Однако крестьянство и не ставило себе целью достижение какого-либо более высокого уровня самоорганизации кроме общины, «волю» оно понимало по-своему. Еще В. Белинский замечал, что «в понятии нашего народа свобода есть воля, а воля — озорничество»[1132]. Представление русских крестьян о «воле» Л. Толстой передавал в «Живом трупе»: «Это степь, это десятый век, это не свобода, а воля…»[1133]. «Свобода», — пояснял В. Кожинов, — это нечто имеющее пределы, установленные законом; воля не имеет пределов…
Портрет этой массы рисовал в разговоре с Черчиллем один из лидеров партии эсеров Б. Савинков: «Крестьяне были в хозяйственном отношении независимыми. При своем простом образе жизни они всегда могли поддерживать свое существование и помимо всех современных условий цивилизации. Из кожи зверей они делали себе одежду и обувь. Пчелы давали им и мед, заменявший им сахар, и воск для освещения. Хлеб у них был, и было мясо, и разные коренья. Они пили, ели и работали в поте лица. Не для них были все эти слова: коммунизм, царизм, святая Русь, империя или пролетариат, цивилизация или варварство, тирания или свобода. Все это в теории было им безразлично, и не только в теории, но и на практике.

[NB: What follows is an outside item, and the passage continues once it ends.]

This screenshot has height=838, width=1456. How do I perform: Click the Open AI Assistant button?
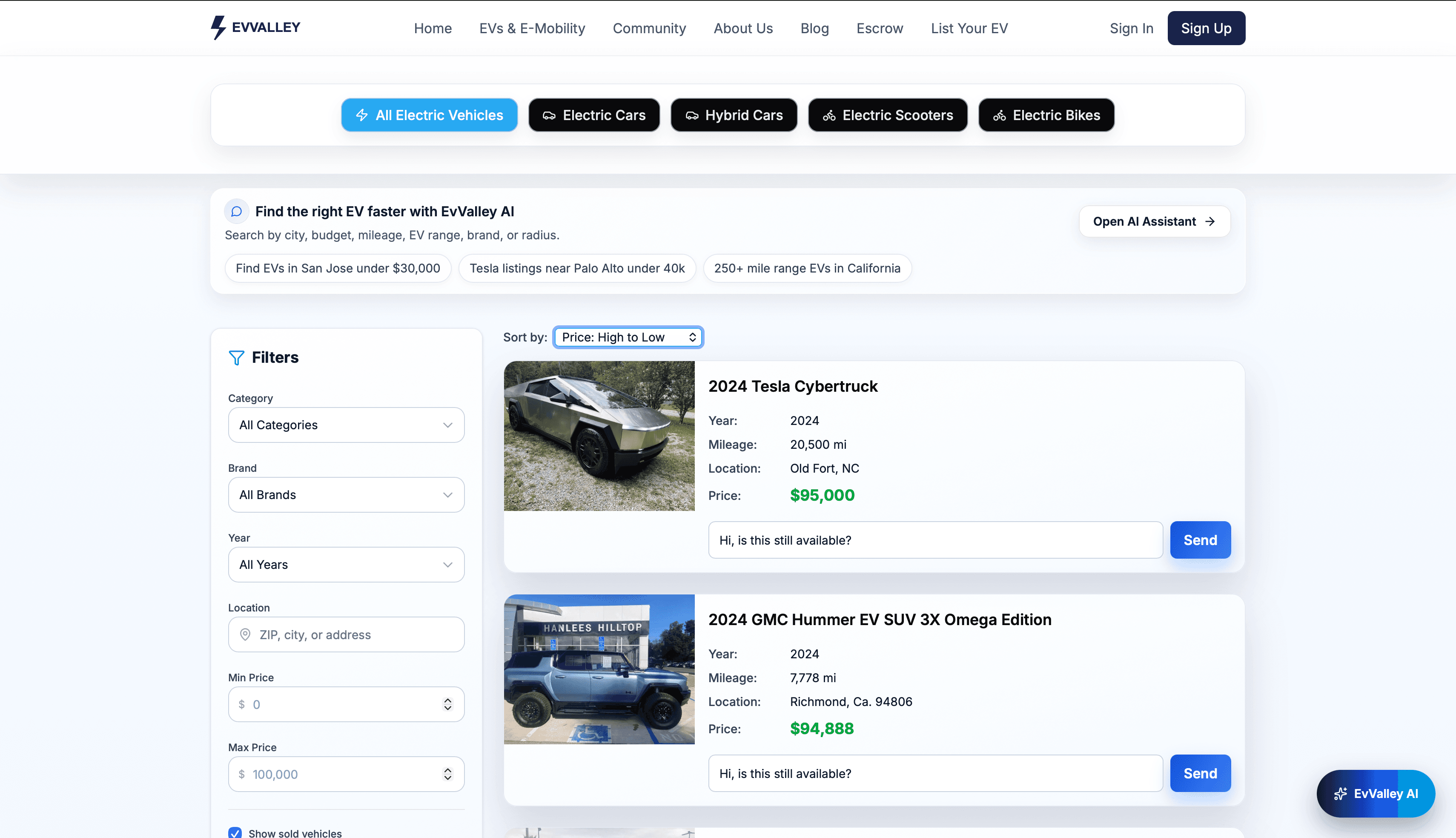tap(1154, 221)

Они были и оставались людьми земли и тяжелым трудом зарабатывали свой хлеб… В стране разрозненных хозяйственных ячеек, ничем не связанных между собой, жизнь велась по примеру Робинзона Крузо, так же удаленного от цивилизации…»[1135].
С падением самодержавия, организующей, полуграмотную народную стихию, силой должна была бы выступить передовая русская интеллигенция. «Мы обязаны идти туда, обязаны там действовать, иначе мы умрем, не выполнив нашего назначения, умрем неоплатными должниками того народа, который нас поит, кормит, одевает, обувает, который трудами рук своих обеспечивает нам лучшее существование, чем его собственное. Нашим служением мы заплатим народу хотя малую крупицу того огромного долга, который записан за нами на скрижалях судьбы», — писал в 1909 г. в приобретшей чрезвычайную популярность (выдержала в 1910 г. пять изданий), книге видный монархист, писатель И. Родионов, — «Народ спился, одичал, озлобился, не умеет и не хочет трудиться. Не моя задача перечислять причины, приведшие нас к такому ужасающему положению, но есть одна, на которую неоднократно указывалось в печати и которую я не могу обойти молчанием. Причина эта — разобщение русского культурного класса с народом. Народ брошен и, беспомощный, невежественный, предоставлен собственной бедной судьбе. Если вовремя не придти к нему, то исход один — бездна, провал, дно…, — предупреждал Родионов, — Я потому и назвал свою книгу «Наше преступление», что считаю те ужасы, которые описаны в ней и которые стали обыденным явлением в деревне, нашей виной, виной бросившего народ на произвол стихий образованного русского общества»[1136].